Southwest Cooperative Regional Prevention Resource Center (SWCRPRC). In 1993, the HPRC was awarded a contract by the Human Resource Department, Division of Mental Health, Mental Retardation and Substance Abuse to develop a Prevention Resource Center in Southwest Georgia. Forty counties in Southwest Georgia (population 850,000) comprised the SWCRPRC's service area with a regional headquarters in Albany, Ga. In 1994, the regional boards assumed governance of state contracts that support the SWCRPRC. The purpose of the SWCRPRC is to promote healthy individuals, families and communities in its community service area by minimizing problems related to alcohol and other drug use, teenage pregnancy and other negative at risk behaviors of youth through prevention, intervention, education, training and technical assistance in 30 counties in West Central and Southwest Georgia. As of 2007, HPRC now provides these and more community development services under a contract with the Department of Public/Office of Prevention Services and Programs for 41 counties in Southwest Georgia. The HPRC operates two Prevention Resource Centers in this region.

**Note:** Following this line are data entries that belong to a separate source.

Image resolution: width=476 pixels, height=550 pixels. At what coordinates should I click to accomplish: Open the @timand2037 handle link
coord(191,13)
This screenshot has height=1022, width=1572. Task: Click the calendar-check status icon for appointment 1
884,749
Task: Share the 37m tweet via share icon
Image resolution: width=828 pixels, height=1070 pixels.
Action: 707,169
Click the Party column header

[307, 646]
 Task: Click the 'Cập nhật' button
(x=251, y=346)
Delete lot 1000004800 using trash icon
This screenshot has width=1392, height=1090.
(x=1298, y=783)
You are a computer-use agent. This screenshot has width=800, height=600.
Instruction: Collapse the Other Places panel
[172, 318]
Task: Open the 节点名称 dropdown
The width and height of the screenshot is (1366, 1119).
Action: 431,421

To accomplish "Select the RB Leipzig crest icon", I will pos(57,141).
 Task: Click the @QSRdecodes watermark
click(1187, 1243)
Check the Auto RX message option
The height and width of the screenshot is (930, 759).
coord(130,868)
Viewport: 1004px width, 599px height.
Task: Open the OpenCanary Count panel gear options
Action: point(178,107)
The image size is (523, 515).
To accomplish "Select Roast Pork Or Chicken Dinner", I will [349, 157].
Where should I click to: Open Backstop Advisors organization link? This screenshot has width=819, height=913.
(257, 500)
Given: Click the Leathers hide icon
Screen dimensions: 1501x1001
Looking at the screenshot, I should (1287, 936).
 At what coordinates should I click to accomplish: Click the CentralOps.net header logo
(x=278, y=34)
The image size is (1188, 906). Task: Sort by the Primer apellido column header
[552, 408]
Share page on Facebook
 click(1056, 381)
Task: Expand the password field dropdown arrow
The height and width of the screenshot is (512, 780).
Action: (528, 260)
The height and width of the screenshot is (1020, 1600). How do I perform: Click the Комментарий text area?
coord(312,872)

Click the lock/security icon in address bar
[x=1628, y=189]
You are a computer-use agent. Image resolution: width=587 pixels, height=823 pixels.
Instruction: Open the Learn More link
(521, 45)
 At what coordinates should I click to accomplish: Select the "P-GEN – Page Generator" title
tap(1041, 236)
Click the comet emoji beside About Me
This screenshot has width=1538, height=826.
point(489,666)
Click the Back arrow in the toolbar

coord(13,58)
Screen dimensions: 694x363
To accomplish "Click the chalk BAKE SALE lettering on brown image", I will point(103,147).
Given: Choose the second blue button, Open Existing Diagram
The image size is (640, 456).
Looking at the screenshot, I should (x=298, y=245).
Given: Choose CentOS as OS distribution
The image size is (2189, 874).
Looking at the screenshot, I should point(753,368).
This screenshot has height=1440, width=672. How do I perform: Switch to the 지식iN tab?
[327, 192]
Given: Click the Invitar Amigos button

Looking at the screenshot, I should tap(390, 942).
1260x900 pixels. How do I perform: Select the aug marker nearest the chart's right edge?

Parent Training Network Development Program. Originally funded by the Ford Foundation, the HPRC implemented a community-based Parent Education Outreach Program with parents as group leaders. The network was continued and revised with funding through a contract with Georgia DHR. In the 21st century, HPRC works with local prevention programs and other youth servicing agencies to incorporate parenting education to enhance the effectiveness of their services. The director of HPRC, Dr. Mary Langley, co-authored a relationship-based parenting education curriculum, Finding Me, Parenting You, for single African-American parents that is used by several community-based organizations to provide parenting education to this hard to reach at risk population.
Past HPRC Projects:
Project Right CHOICES, an abstinence education project for 100 elementary school students in rural Clay County, funded through Office of Adolescent Pregnancy Programs. Clay County is a small rural county in West Central Georgia. This successful project ended March 15, 2003. Of the 140 students served over a five-year period, only one documented teenage pregnancy occurred. As of 2007, 85 percent of the students that actively participated in the program graduated from high school and made a successful transition into adulthood.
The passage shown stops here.